### Directions for this task
Below is some data. Retype exactly the lines starting at the one with "Ponyliga (210, 2329)" and ending at the one with "Turniere suchen (383, 2280)".

Saved data entries
====================
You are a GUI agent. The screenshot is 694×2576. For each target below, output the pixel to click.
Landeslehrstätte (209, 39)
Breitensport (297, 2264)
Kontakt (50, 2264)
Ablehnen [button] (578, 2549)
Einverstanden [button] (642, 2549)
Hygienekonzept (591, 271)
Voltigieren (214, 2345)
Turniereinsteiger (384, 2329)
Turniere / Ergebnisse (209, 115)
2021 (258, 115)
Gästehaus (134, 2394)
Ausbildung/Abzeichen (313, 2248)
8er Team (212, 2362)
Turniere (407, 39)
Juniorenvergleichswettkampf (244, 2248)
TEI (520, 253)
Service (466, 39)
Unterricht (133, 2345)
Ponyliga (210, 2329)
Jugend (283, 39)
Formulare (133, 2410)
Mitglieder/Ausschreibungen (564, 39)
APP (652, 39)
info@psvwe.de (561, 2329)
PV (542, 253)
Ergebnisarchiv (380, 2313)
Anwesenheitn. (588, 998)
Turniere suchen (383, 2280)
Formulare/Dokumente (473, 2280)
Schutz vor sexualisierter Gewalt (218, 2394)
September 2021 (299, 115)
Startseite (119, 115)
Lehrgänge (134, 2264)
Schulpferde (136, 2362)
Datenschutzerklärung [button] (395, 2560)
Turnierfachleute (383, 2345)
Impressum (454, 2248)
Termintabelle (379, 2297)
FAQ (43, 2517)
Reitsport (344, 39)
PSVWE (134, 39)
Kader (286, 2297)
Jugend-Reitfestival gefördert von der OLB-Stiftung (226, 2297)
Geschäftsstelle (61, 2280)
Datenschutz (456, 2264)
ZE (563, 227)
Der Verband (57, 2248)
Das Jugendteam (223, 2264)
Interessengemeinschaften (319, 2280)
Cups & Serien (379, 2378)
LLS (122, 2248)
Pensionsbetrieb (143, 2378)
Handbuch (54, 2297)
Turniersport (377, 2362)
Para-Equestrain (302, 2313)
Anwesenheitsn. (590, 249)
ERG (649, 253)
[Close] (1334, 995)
====================
### Solution to this task
Ponyliga (210, 2329)
Jugend (283, 39)
Formulare (133, 2410)
Mitglieder/Ausschreibungen (564, 39)
APP (652, 39)
info@psvwe.de (561, 2329)
PV (542, 253)
Ergebnisarchiv (380, 2313)
Anwesenheitn. (588, 998)
Turniere suchen (383, 2280)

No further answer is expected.